**ACTION ITEM:** Reproduce, please, the line that holds "Where should I click to: Remove" and all later lines through the end of the entries below, exactly; omit pictures.

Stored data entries
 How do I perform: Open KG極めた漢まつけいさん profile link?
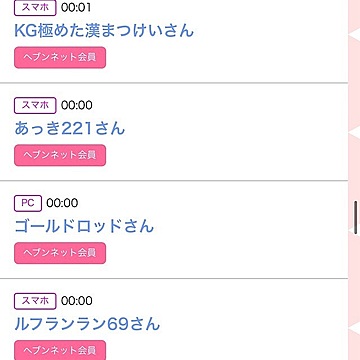click(x=104, y=31)
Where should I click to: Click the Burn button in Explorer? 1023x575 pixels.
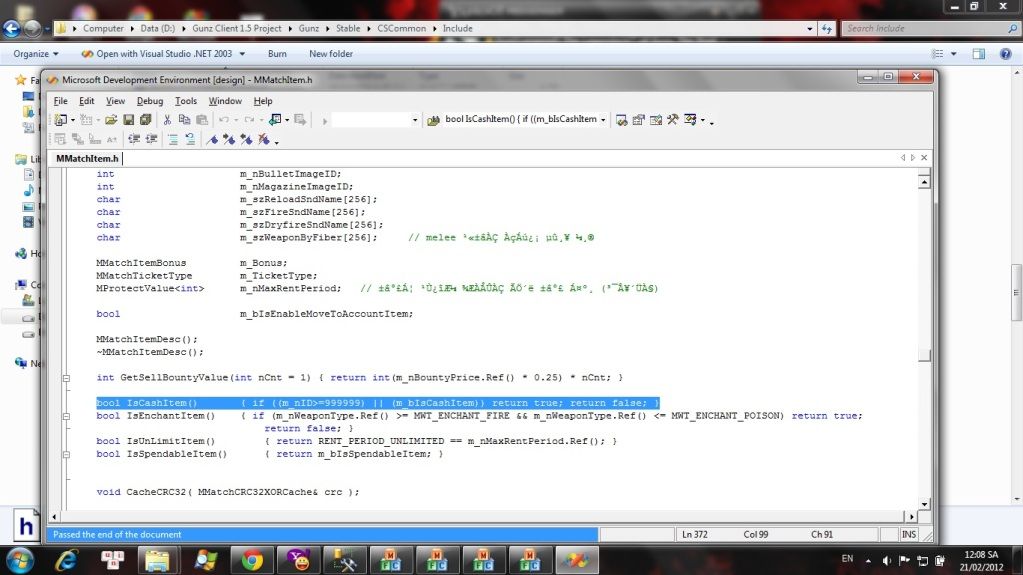(x=277, y=53)
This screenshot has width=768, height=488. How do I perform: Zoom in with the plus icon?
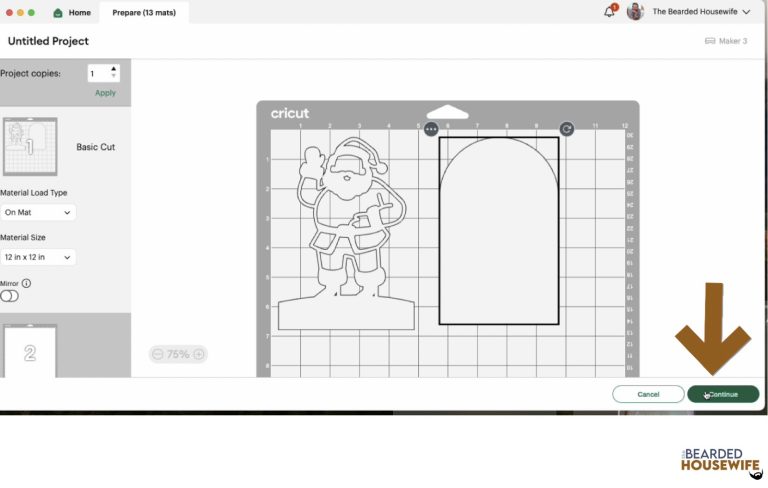(x=199, y=354)
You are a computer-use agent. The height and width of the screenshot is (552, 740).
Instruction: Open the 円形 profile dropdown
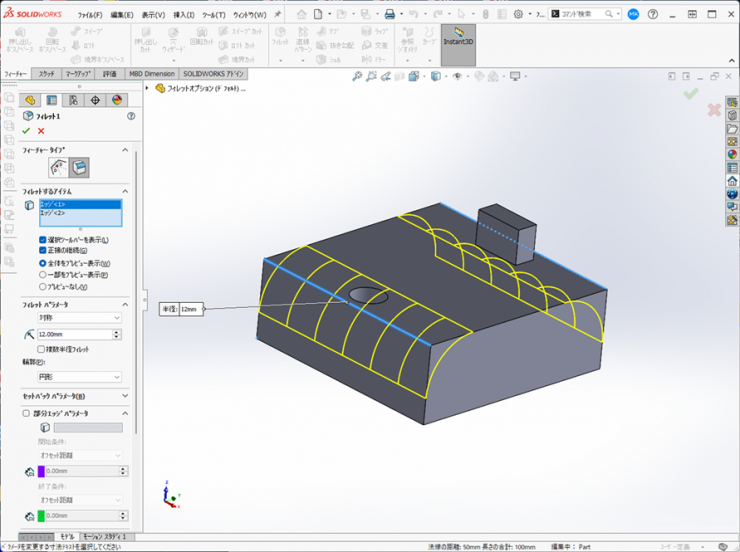(79, 377)
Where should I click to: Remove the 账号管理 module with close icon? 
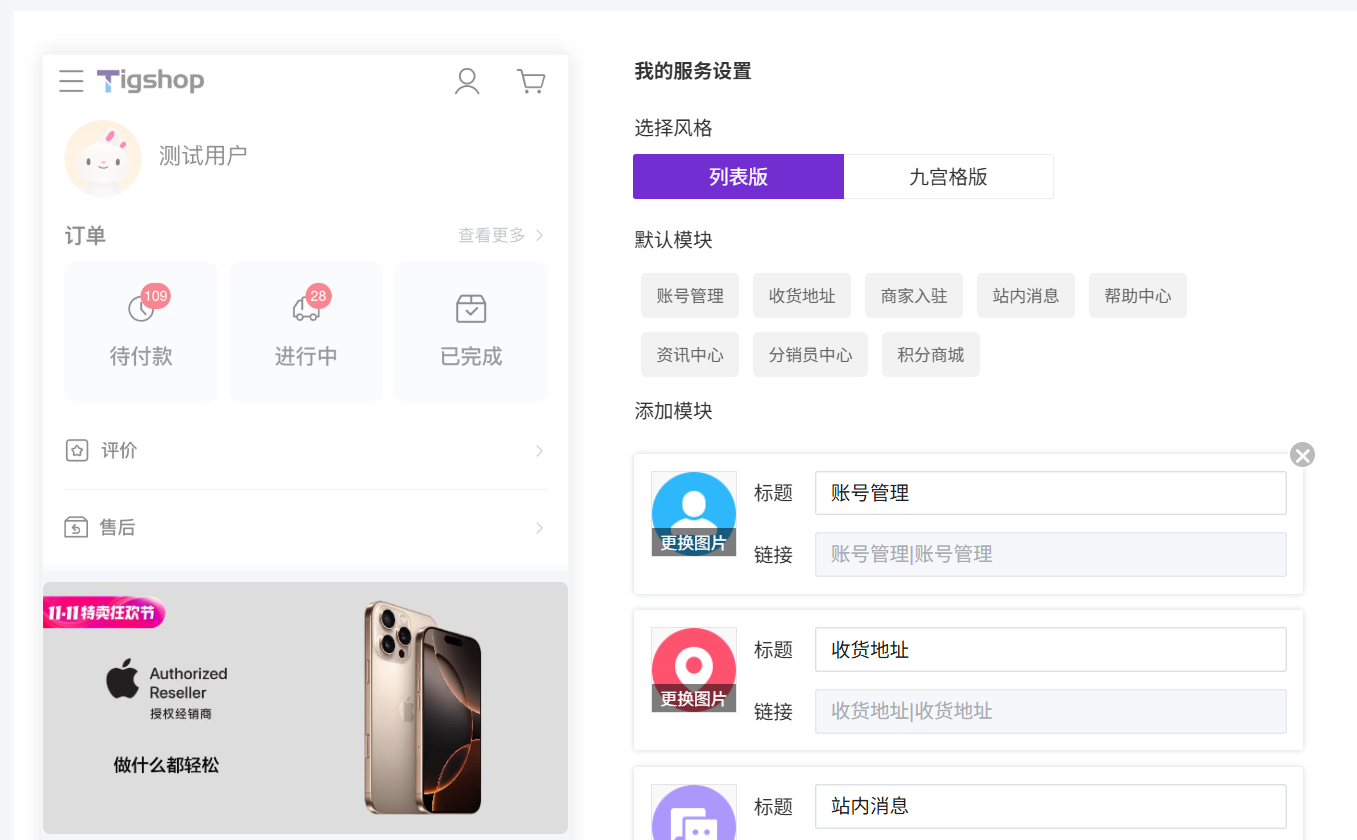[x=1302, y=455]
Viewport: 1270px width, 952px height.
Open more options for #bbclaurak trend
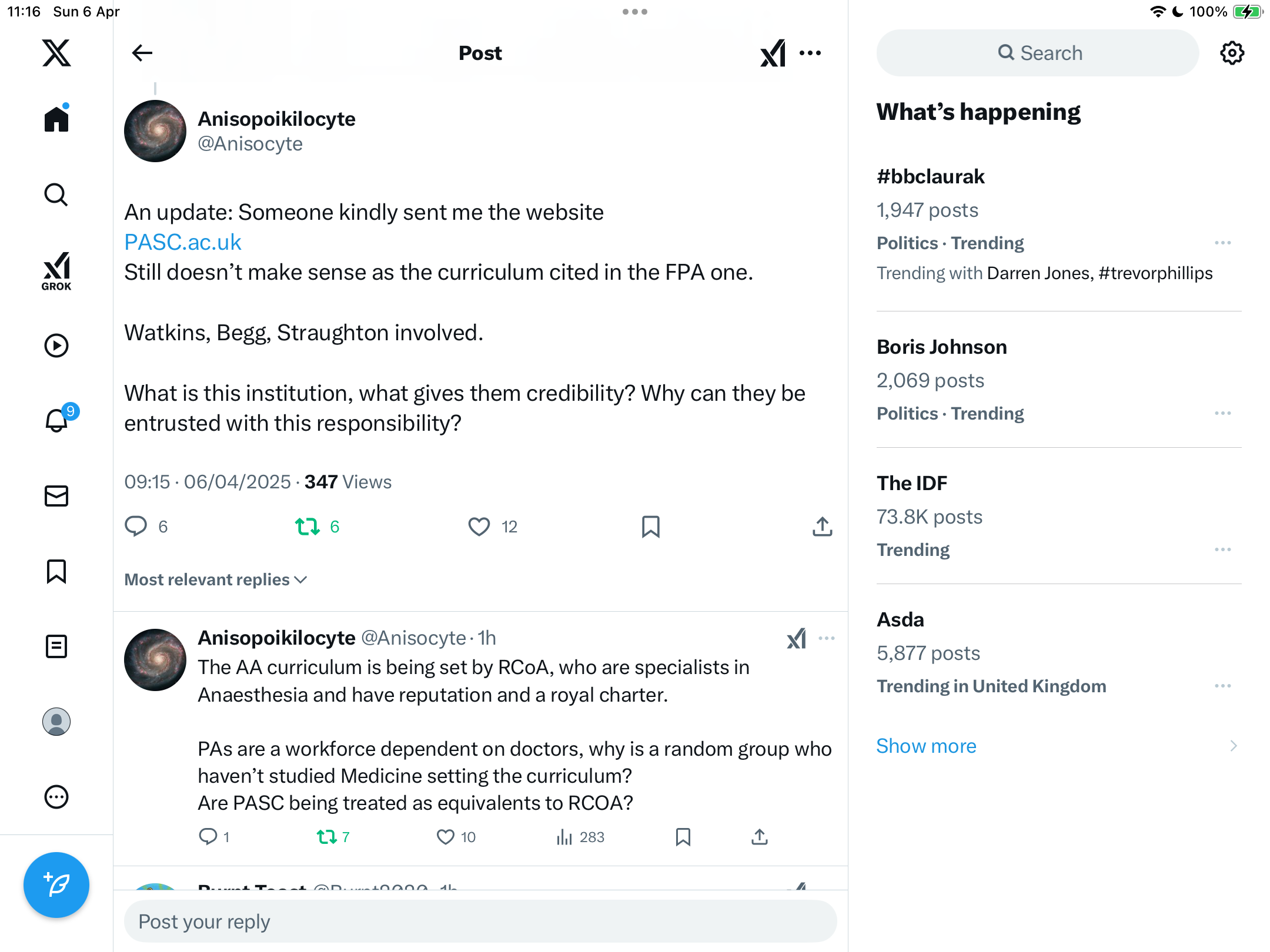pyautogui.click(x=1223, y=243)
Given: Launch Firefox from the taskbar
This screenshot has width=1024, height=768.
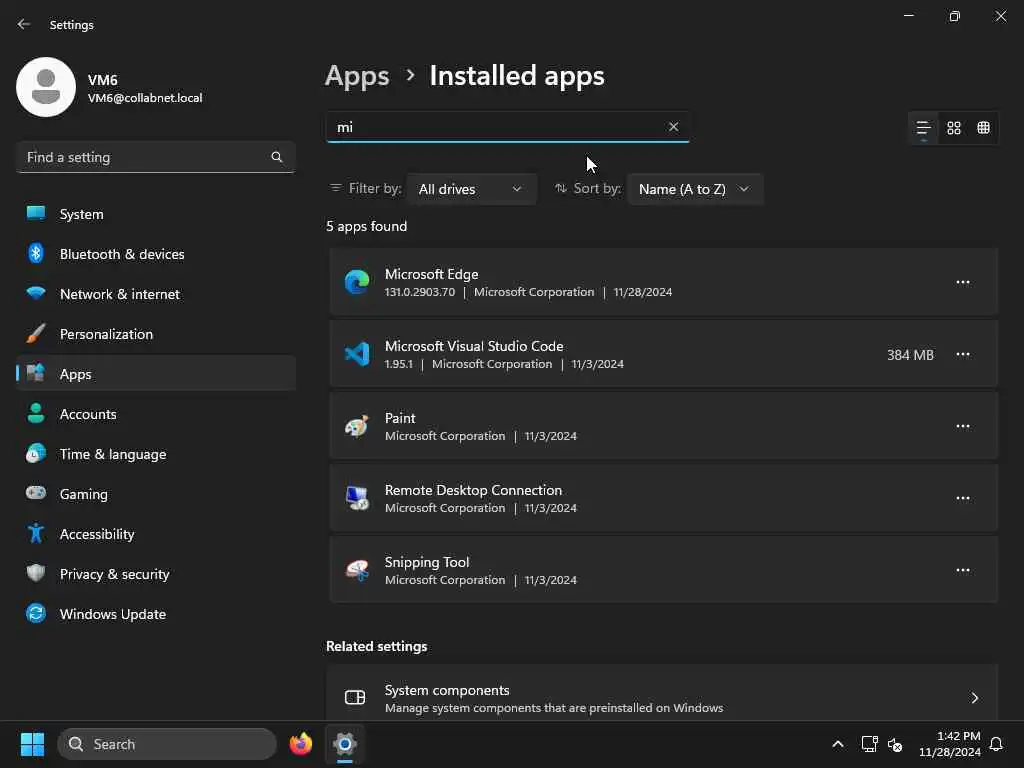Looking at the screenshot, I should point(301,744).
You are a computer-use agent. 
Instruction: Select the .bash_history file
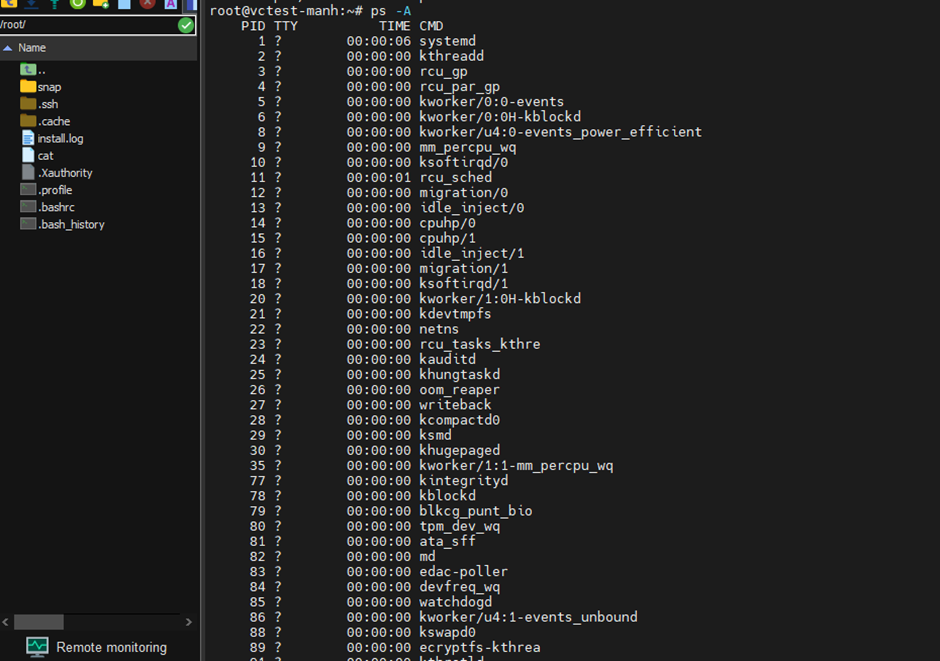tap(71, 224)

**ANSWER BOX:**
Where should I click to: Remove the 账号管理 module with close icon? 
[x=1302, y=455]
Viewport: 1270px width, 952px height.
Open more options for #bbclaurak trend
pyautogui.click(x=1223, y=243)
Given: Launch Firefox from the taskbar
This screenshot has width=1024, height=768.
Looking at the screenshot, I should point(301,744).
You are a computer-use agent. 
Instruction: Select the .bash_history file
tap(71, 224)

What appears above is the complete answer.